[Data excerpts]
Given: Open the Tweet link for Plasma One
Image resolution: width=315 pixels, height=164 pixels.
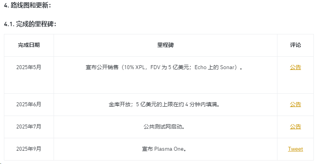Looking at the screenshot, I should [x=295, y=149].
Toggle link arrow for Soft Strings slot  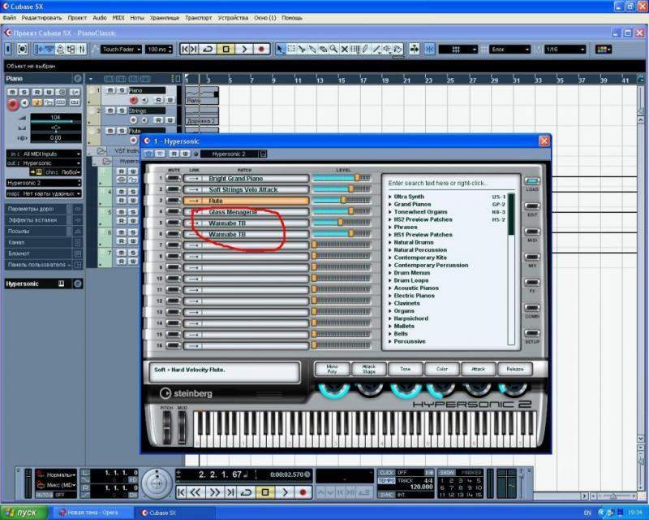tap(194, 189)
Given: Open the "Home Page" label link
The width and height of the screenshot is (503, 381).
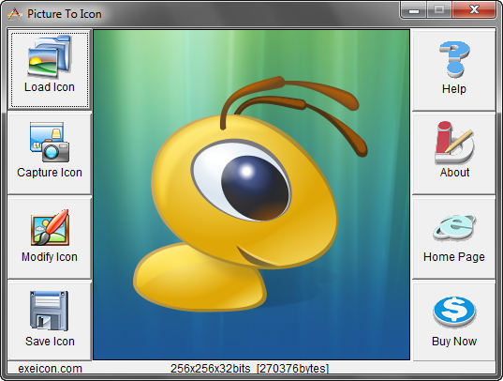Looking at the screenshot, I should [x=454, y=257].
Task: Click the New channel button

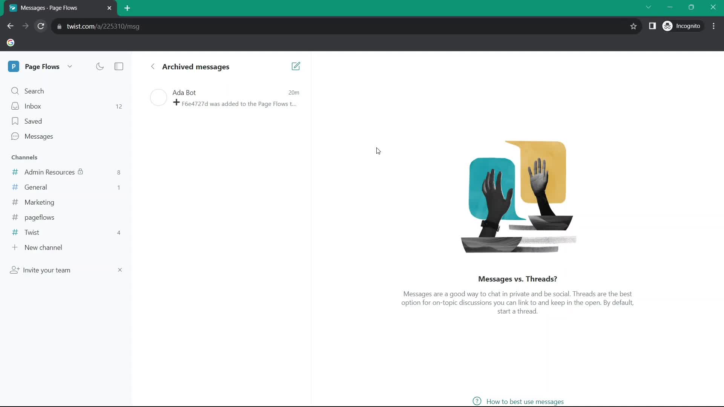Action: coord(43,248)
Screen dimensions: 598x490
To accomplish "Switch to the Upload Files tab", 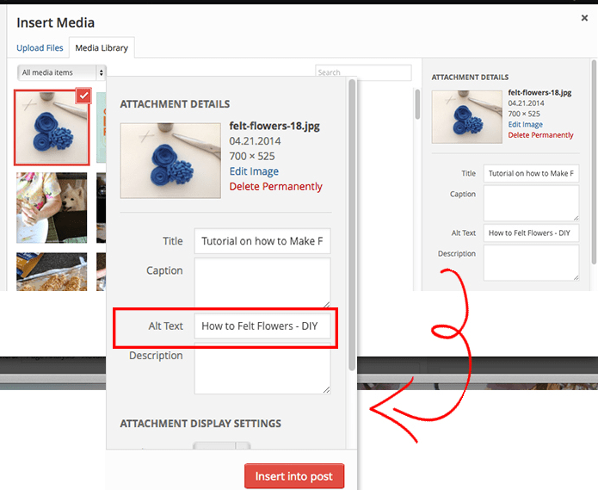I will (x=40, y=48).
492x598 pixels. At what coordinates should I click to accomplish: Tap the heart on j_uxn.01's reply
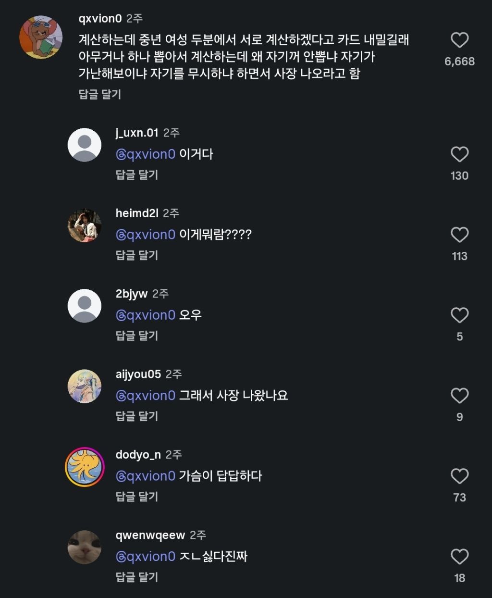[459, 154]
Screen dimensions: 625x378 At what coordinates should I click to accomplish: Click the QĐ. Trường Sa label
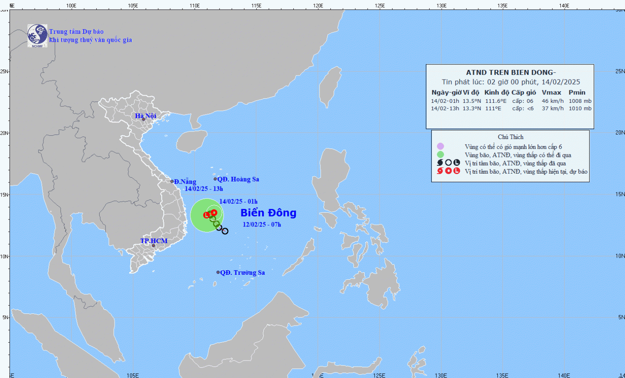(x=243, y=273)
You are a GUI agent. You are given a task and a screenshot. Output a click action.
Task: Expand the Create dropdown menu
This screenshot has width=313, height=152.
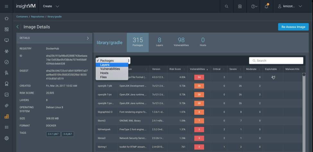coord(51,6)
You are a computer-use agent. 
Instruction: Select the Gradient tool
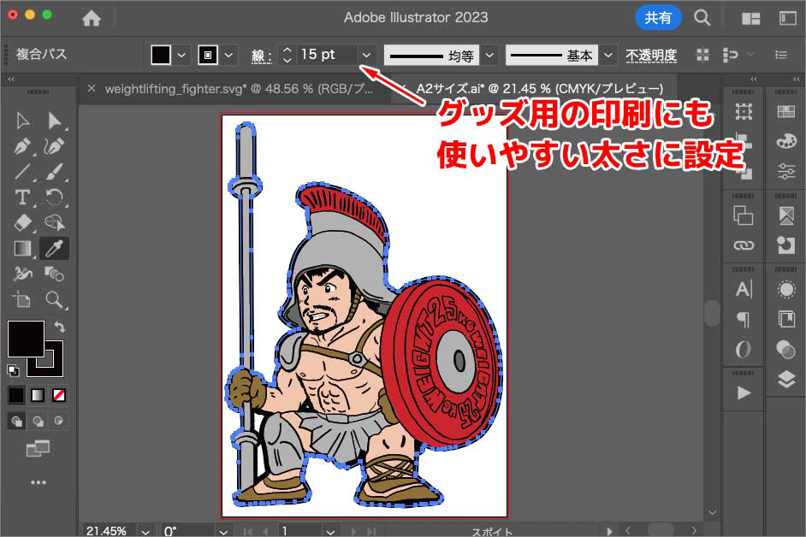pos(23,249)
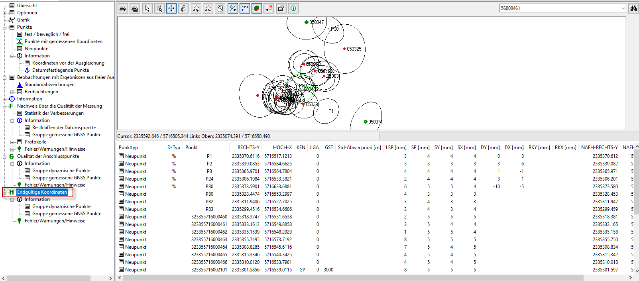
Task: Select Grafik in the navigation tree
Action: (x=23, y=20)
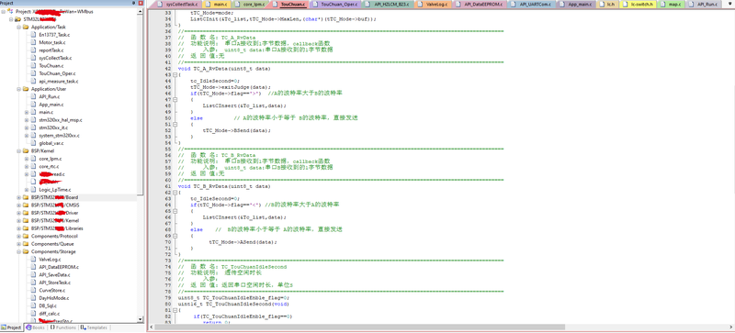The width and height of the screenshot is (735, 333).
Task: Collapse the TC_B_RvData function fold marker
Action: tap(175, 192)
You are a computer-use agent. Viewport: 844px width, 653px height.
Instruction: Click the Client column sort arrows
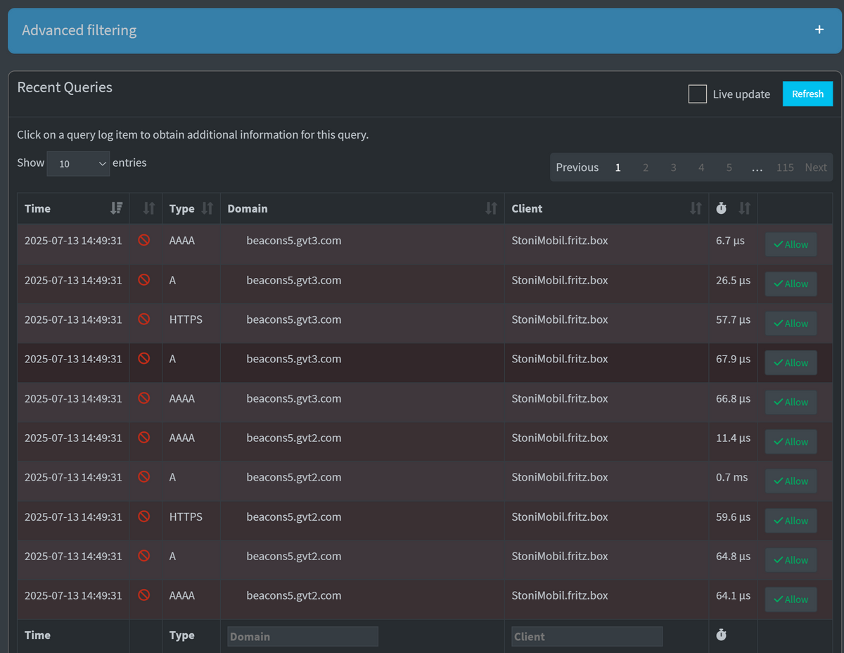point(696,208)
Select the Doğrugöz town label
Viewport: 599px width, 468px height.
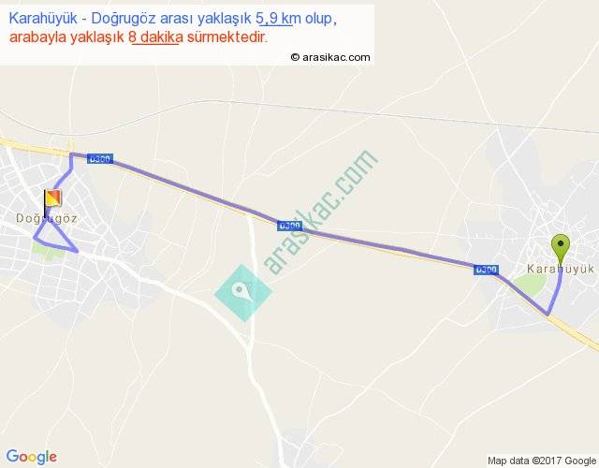[x=47, y=218]
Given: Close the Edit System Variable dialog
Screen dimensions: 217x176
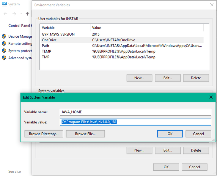Looking at the screenshot, I should [x=211, y=97].
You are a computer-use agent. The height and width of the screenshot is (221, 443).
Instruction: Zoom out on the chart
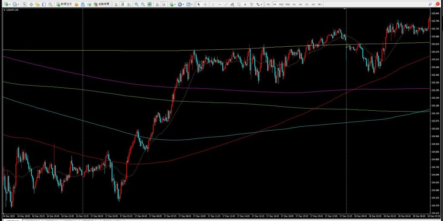[143, 4]
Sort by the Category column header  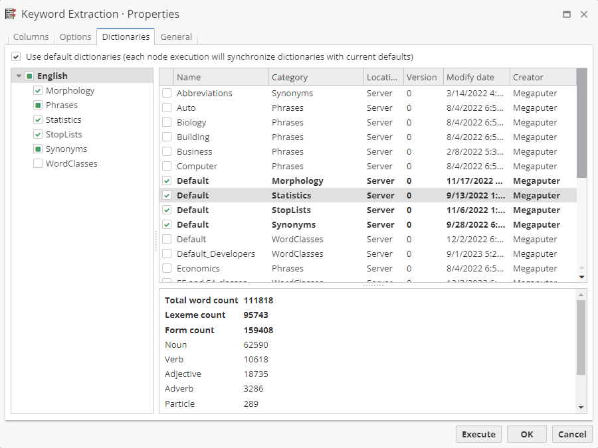[x=316, y=77]
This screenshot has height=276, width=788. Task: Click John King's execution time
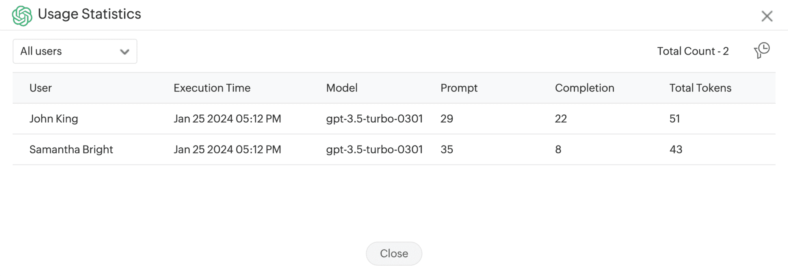tap(227, 119)
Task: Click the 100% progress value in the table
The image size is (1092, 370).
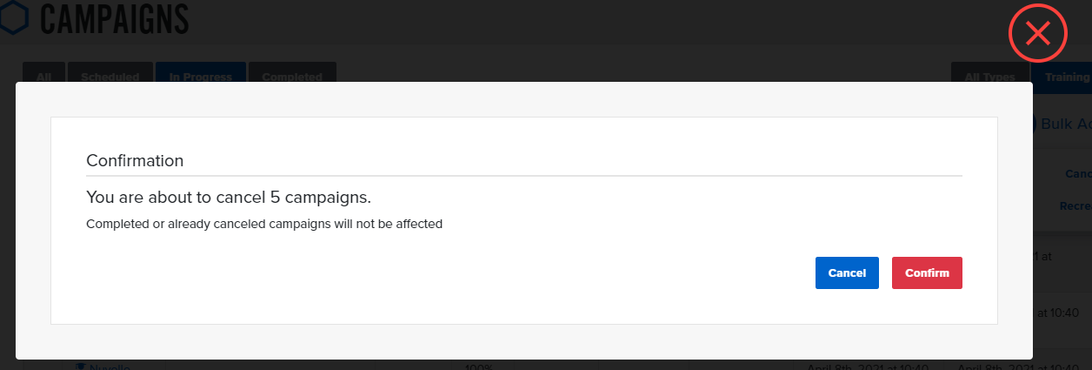Action: (x=480, y=367)
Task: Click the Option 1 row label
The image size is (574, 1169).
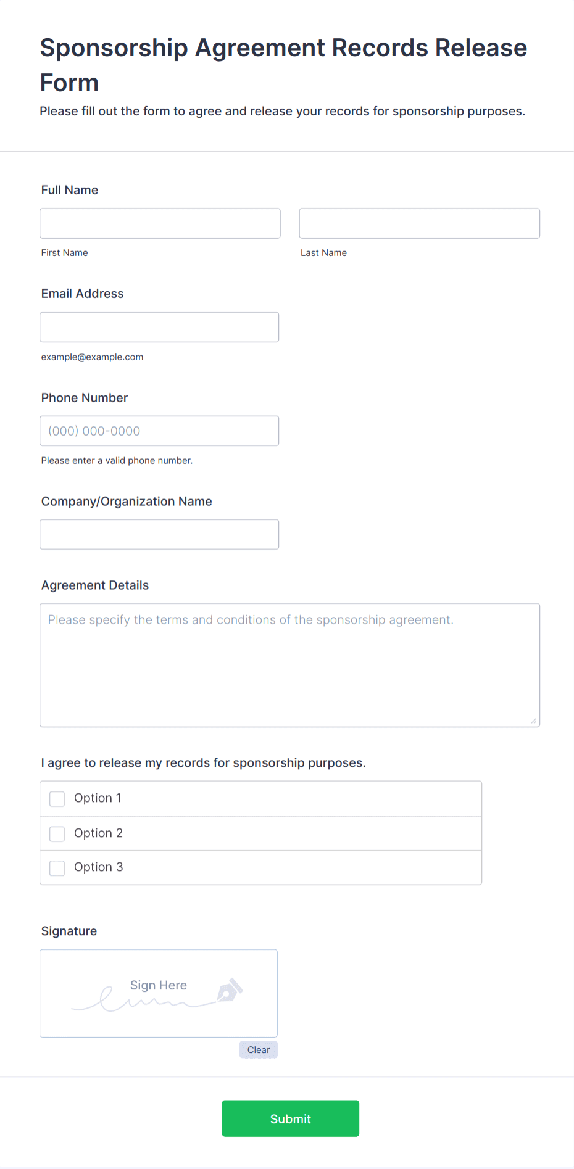Action: coord(98,798)
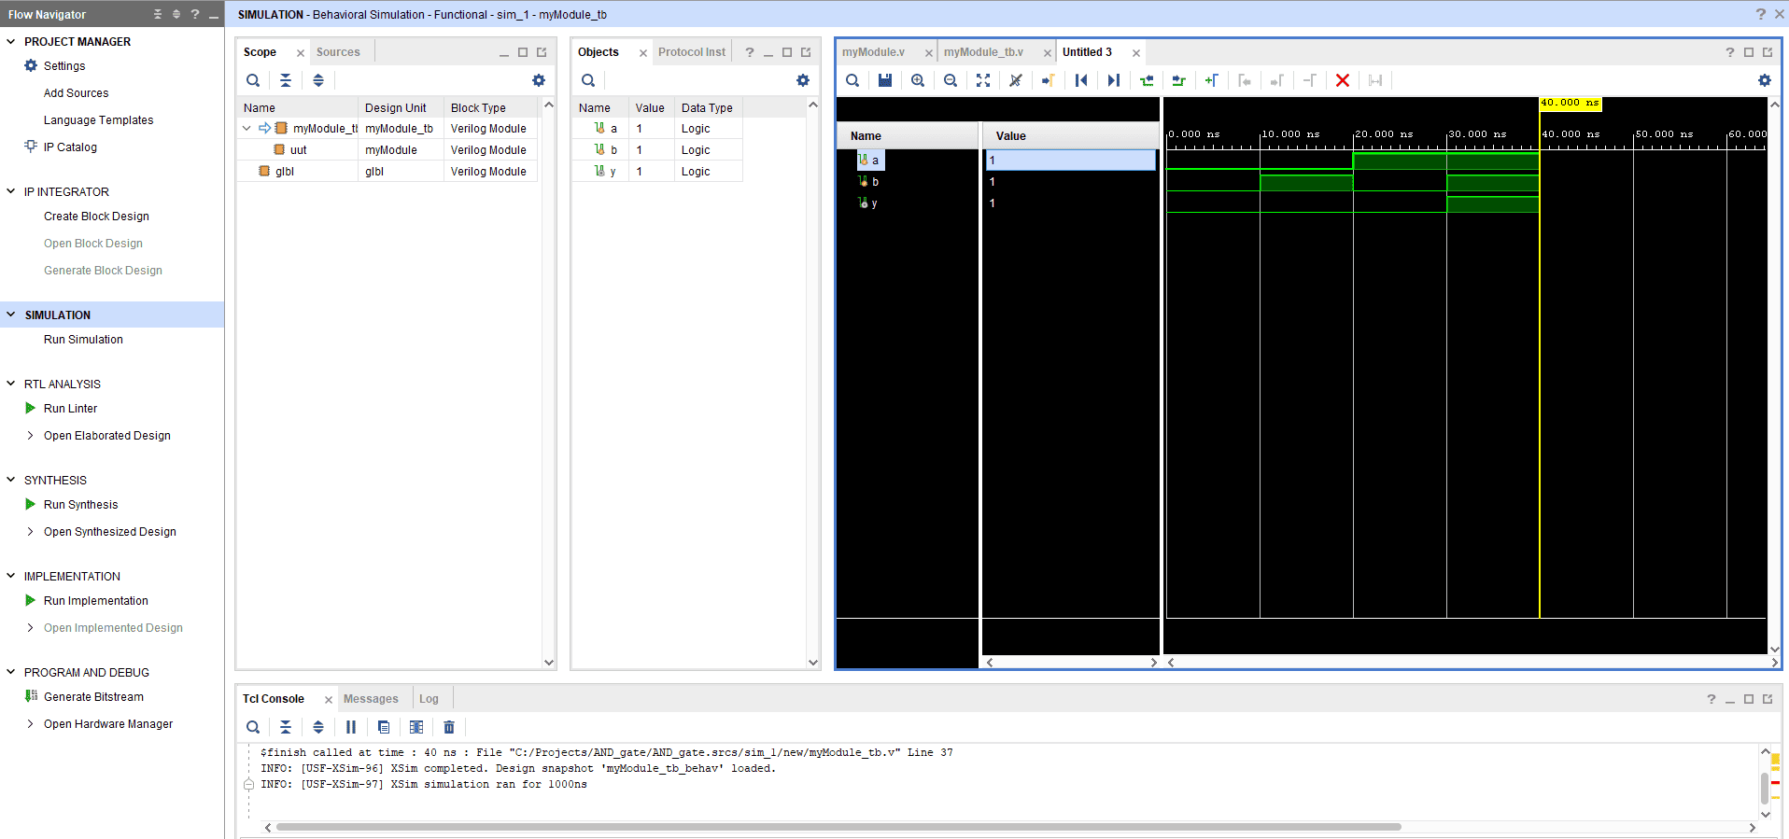Toggle pause output in Tcl Console
The height and width of the screenshot is (839, 1789).
[351, 727]
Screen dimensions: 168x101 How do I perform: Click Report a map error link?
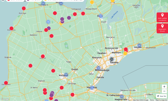pyautogui.click(x=162, y=100)
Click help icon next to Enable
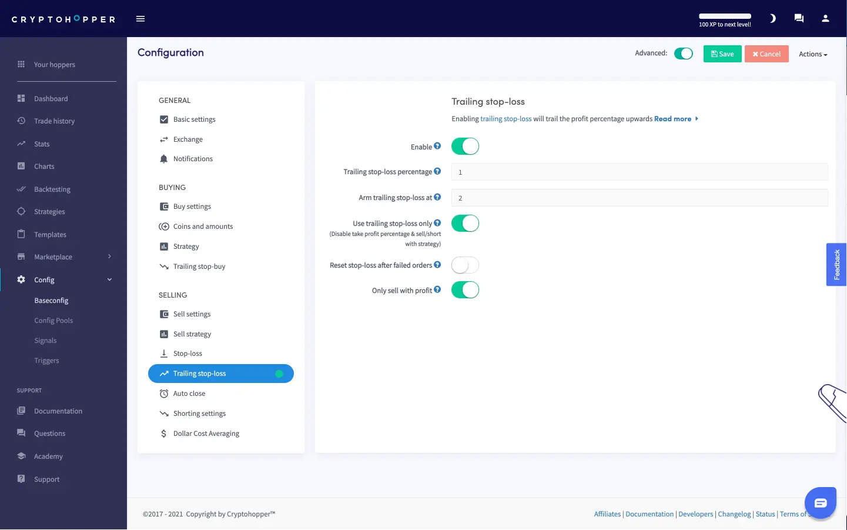 point(437,146)
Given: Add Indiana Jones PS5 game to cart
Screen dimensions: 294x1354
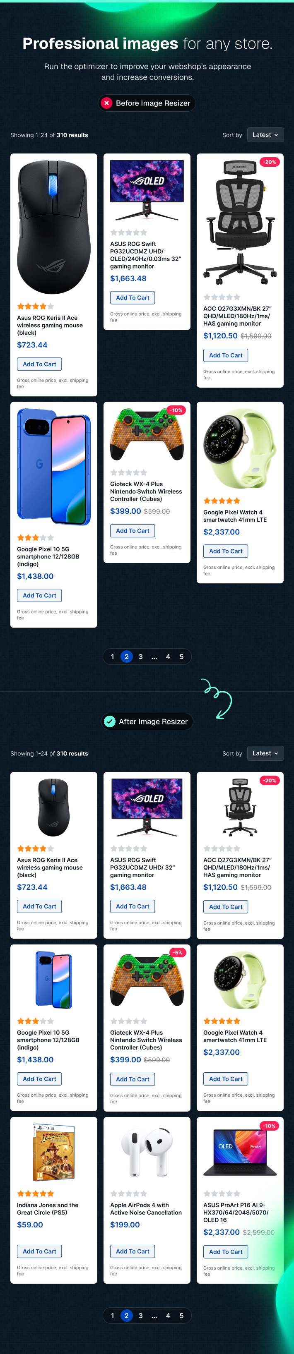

Prompt:
Report the number of lines above that contain the word "computer", and only that number.

Finished task:
3